The warnings must also appear in advertisements and constitute 20 percent of each ad, and cigarette makers will have to run all nine labels on a rotating basis. The FDA estimates that the labels will cut the number of smokers by 213,000 in 2013, with a smaller additional reduction through 2031.

Aside from the potential to get people to quit smoking - or prevent them from starting - the labels also could have a huge marketing effect for cigarette makers by making their brand names less important, said Deborah Mitchell, executive director of the Center for Brand and Product Management at the University of Wisconsin.

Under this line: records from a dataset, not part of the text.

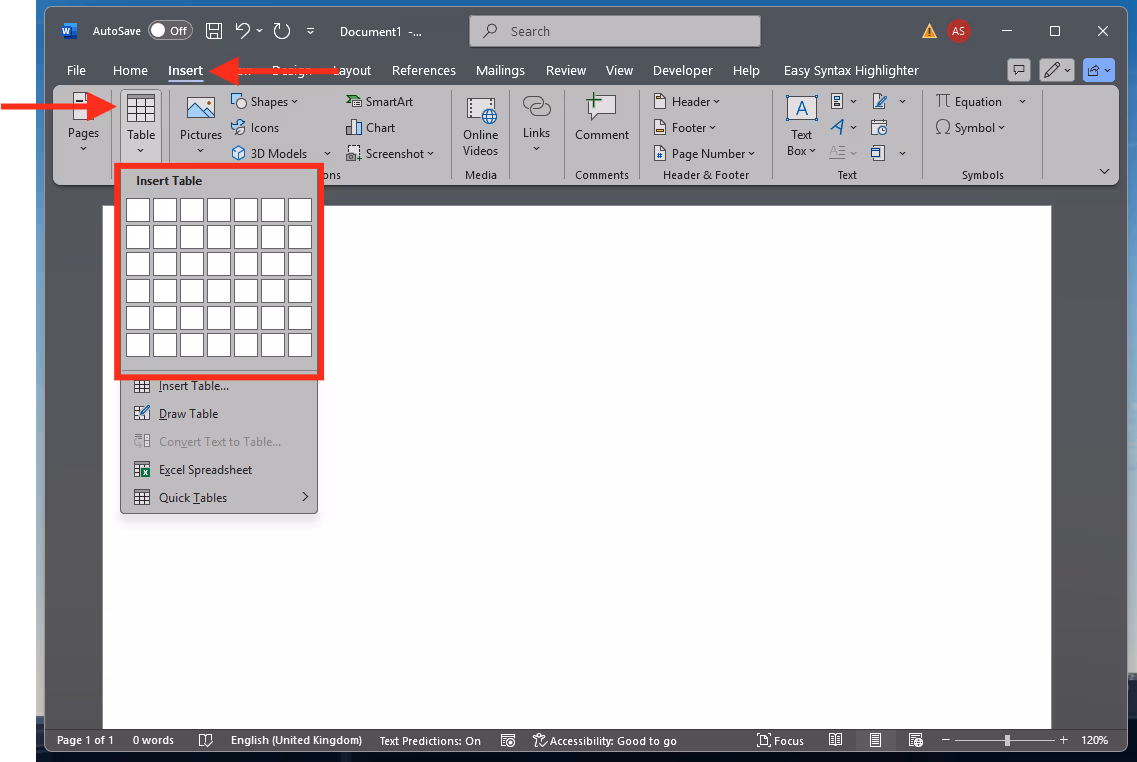The image size is (1137, 762).
Task: Switch to the Mailings tab
Action: [500, 70]
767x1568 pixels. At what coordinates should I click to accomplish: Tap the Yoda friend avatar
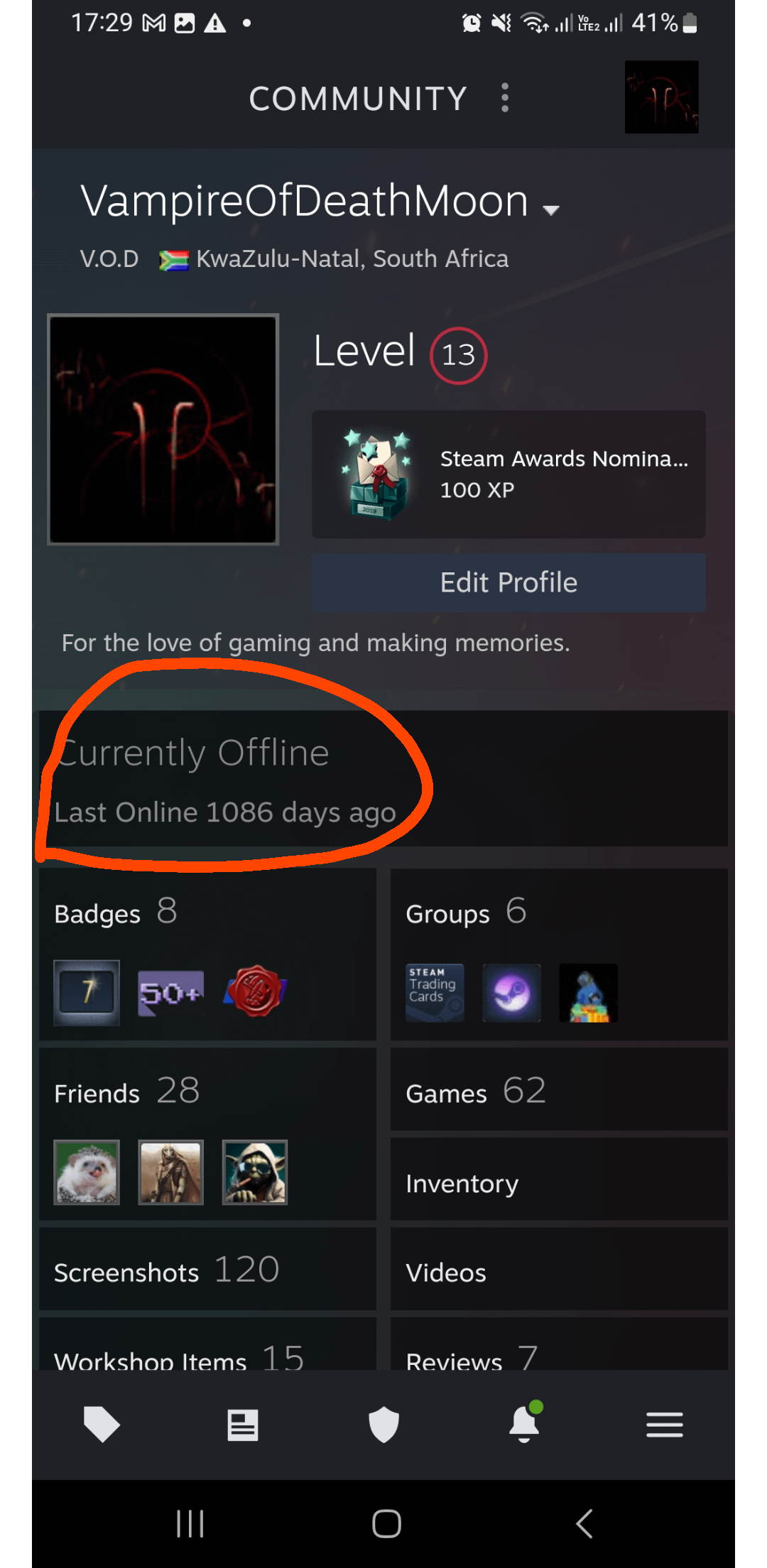point(255,1172)
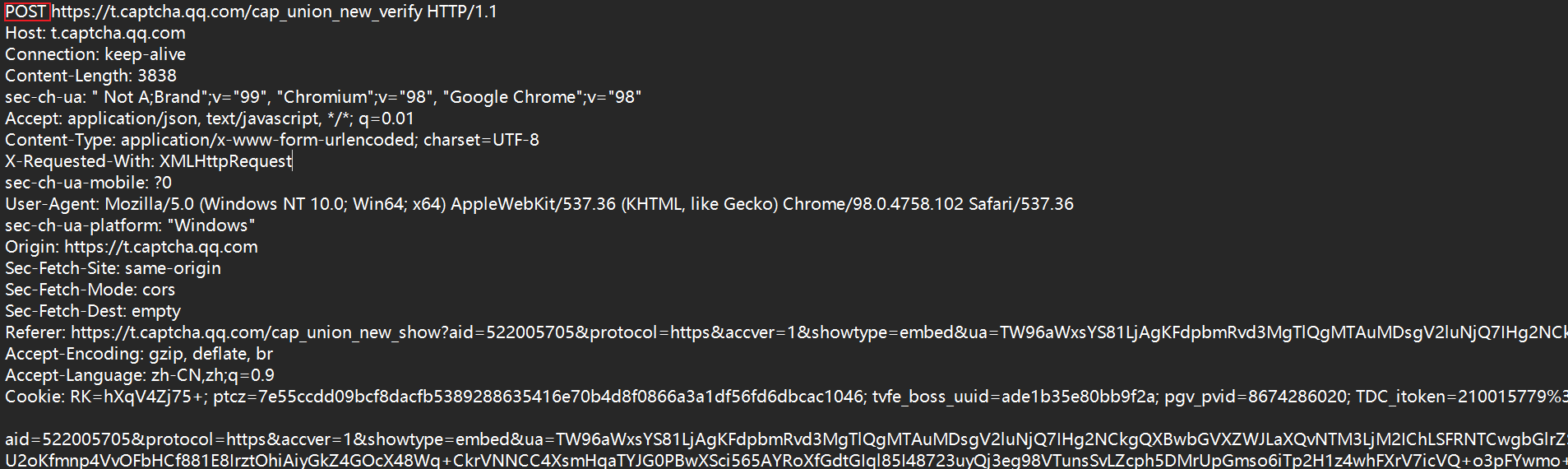Click the Accept-Language header line
This screenshot has width=1568, height=469.
point(139,375)
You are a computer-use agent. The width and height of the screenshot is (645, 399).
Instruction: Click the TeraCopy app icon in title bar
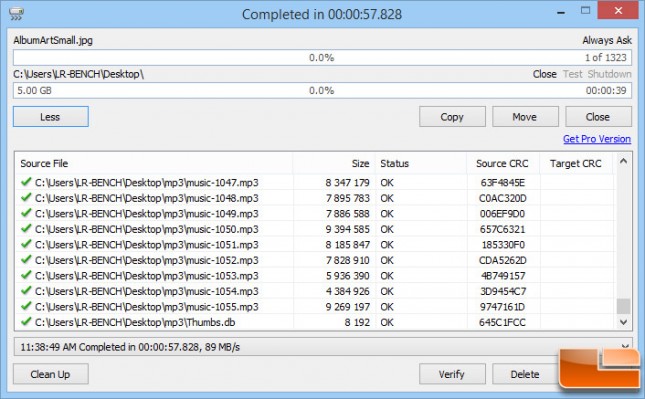tap(16, 14)
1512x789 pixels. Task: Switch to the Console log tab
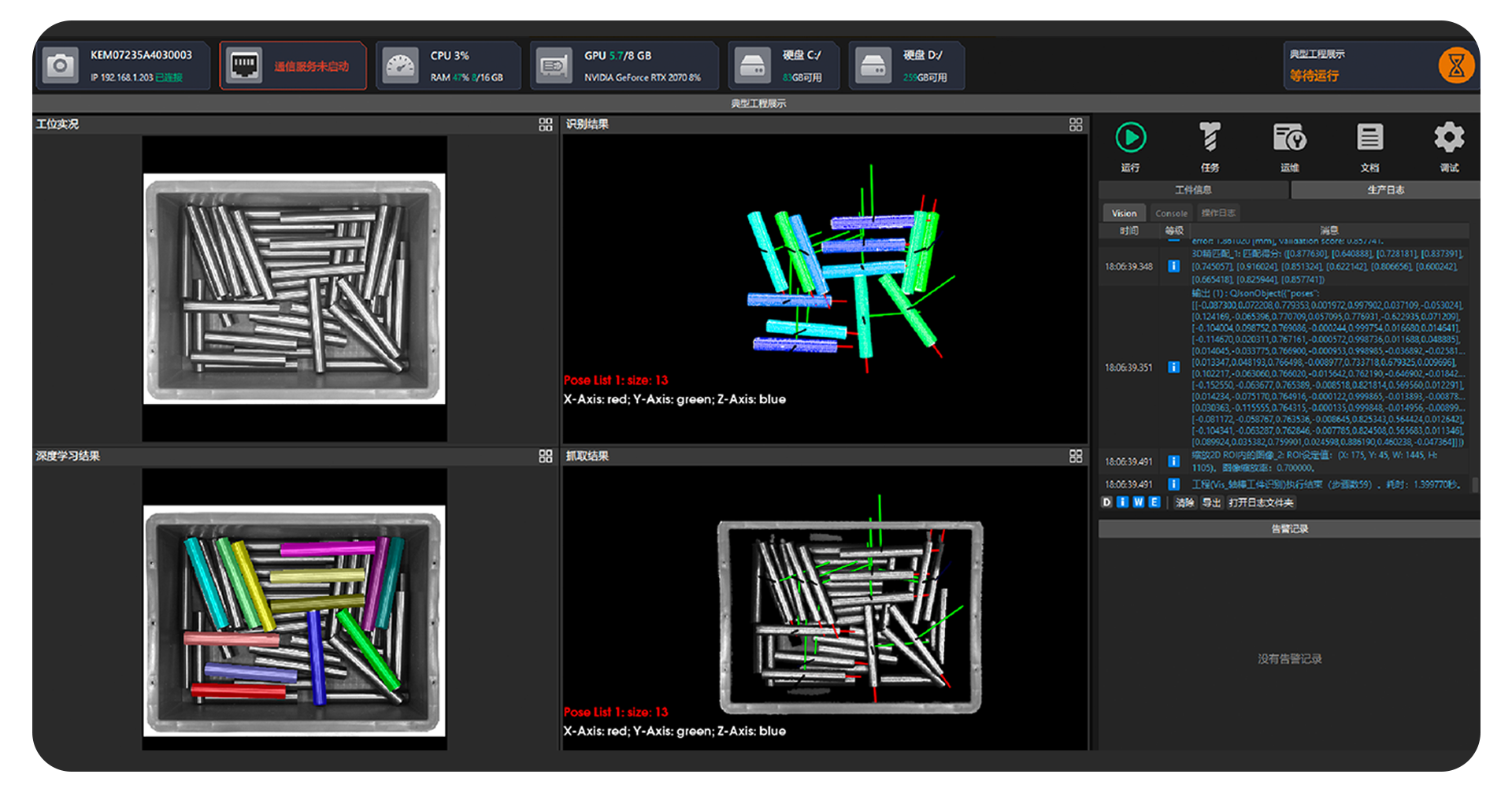click(x=1171, y=213)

Being unable to differentiate cigarette packs, Mitchell said, consumers will care less about what brand they're smoking, and more about how much it will cost them. That's a potential concern for Marlboro, the nation's top-selling cigarette, and its owner Richmond-based Altria Group Inc., parent company of the nation's largest cigarette maker, Philip Morris USA.

"A great brand like Marlboro, it's like they cast this spell," Mitchell said, referring to the brand's cowboy mythology. "If the spell is broken, for example, with this really negative packaging ... all at once, Marlboro is just another brand of tobacco."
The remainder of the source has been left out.